Finn opened his mouth and Davyn’s growl silenced him.
“That Mom really was nuts and maybe I am too.”
She needed so badly for this to be real and I wanted anything but. What happened in that fight, the things I’d done, I didn’t want that anymore than I wanted to lead a revolution for a father I never met.
If helping Azzie achieve her goals meant giving the middle finger to the gods—the one I was raised to worship and those who walked among us—I was all for it. I knew that before, but this experience reinforced my decision.
“You do what you can with the information you have,” Davyn said before I could reply. “ You always do what you think is right. Your intentions are right, and in that fight, you did what you could, even though this place tried to make you believe you weren’t strong. You are. With or without whatever title the prophecies might bestow on you.”
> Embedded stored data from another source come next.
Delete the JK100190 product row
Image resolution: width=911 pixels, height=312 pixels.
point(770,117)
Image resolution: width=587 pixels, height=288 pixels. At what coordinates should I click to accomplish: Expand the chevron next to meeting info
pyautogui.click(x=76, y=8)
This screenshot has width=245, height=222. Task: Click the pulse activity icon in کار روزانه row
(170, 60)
“What he said.” I liked Davyn’s words more than mine, even if the sentiment was different.
“She owned up,” Finn shouted. “Let us out.”
Had he always been this kind of asshole?
Not to me. To most everyone else. I’d been blind. I gave Finn my full attention. “But Azzie’s not the real reason we’re in here, and we all know that. She’s not the reason we were all dragged in, and she’s not the reason we can’t leave.”
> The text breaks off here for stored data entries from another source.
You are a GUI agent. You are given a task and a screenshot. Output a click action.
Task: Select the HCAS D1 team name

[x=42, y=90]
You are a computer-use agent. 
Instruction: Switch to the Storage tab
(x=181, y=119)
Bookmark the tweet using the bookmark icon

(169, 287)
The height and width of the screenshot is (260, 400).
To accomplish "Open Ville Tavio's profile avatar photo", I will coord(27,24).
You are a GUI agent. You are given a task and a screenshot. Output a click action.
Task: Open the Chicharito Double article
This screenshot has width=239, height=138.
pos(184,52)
“If you want to get technical, it’s Tania.” Finn didn’t meet my gaze.
Because the things he’d kept from me, the things he swore he’d tell me one day , were bigger than he wanted me to know. “You’ve been lying to me since we met. To all of us. And this could’ve gotten us killed.”
“No.” The flippant tone in Finn’s voice was gone, replaced with a hard edge. “I have contingencies on top of contingencies, promises made and deals brokered, to keep you alive. You weren’t supposed to be here.”
“ Tsk. Come clean, Fionn,” Tania sang.
I stared him down, letting silence prompt him to speak rather than berating him.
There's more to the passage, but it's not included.